Do you want to learn how to understand and appreciate art? To know what you’re looking at and what you should be looking for? If you’re reading this, the chances are that you do, but do you have the time or the resources to buy libraries of books or sign up for a full-blown course? If not, then this book, which is an absolute steal at twenty-five quid, is not merely the next best thing, but the next best thing by a very good margin.
Susie Hodge always gives you a lot more than she promises. This presents itself as what it is – 100 paintings concisely analysed through enlarged details that’ll explain imagery, symbolism and technique. Divide that into the 400-odd pages that are here and you’ll see that each painting gets just four pages. Not enough, I hear you cry. But it is, because this is an introduction, not a textbook. Susie won’t weigh you down with more information than you can absorb, or blind you with science – and science has an increasing role to play in understanding how paintings are constructed, worked on, changed.
If you want to know more – and there’s a lot more to know – about the Arnolfini Portrait, there are libraries full of books about it, about Van Eyck and the Flemish School, not to mention the fifteenth century as a whole. It’s the same with Breughel’s enigmatic figures and, of course, when you get to the twentieth century, there’s a whole new language to learn.
You see? Already, this isn’t just a primer in art appreciation, it’s a potted history of some 800 years in 100 carefully and wisely selected paintings. You don’t narrow a subject as big as this down to something manageable without a very deep understanding of it. Shaking a box of slides and seeing what falls out won’t cut it. And, while we’re on the subject of illustrations, Thames & Hudson have done us proud here.
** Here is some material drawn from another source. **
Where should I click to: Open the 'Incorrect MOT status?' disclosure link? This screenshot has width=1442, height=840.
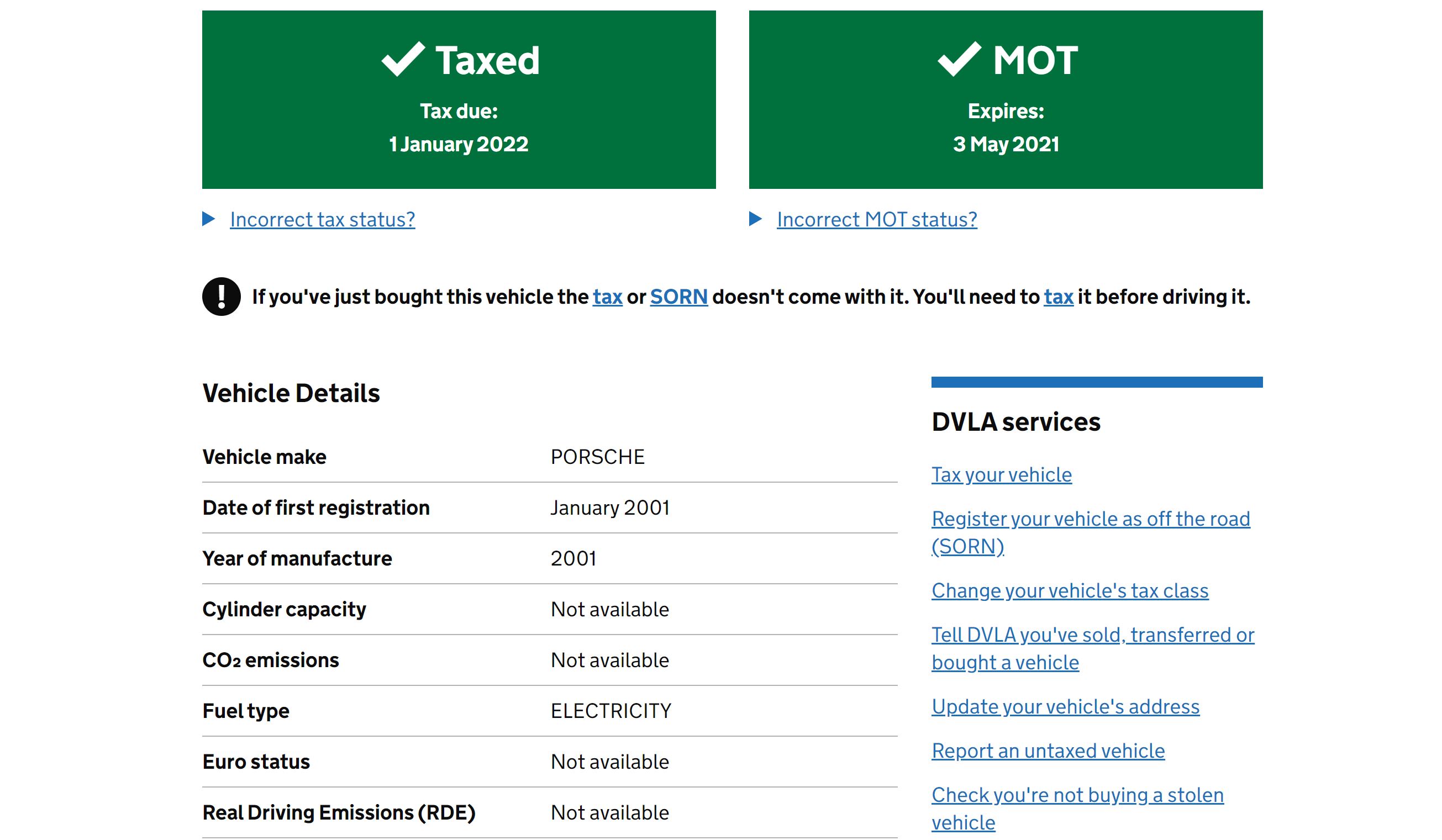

The quality is pitch-perfect – in both the full size reproductions and the details (which is arguably where it matters most). If you just wanted a collection of a hundred of the most important, significant or typical works from the aforesaid 800 years of art history, this book will do just nicely.
Add in, however, a simple critique and this cake is superbly iced. Susie’s previous book, Why Is Art Full of Naked People, was aimed at children. This one is its grown-up cousin you can give them when they’re older – assuming you haven’t kept it for yourself, that is.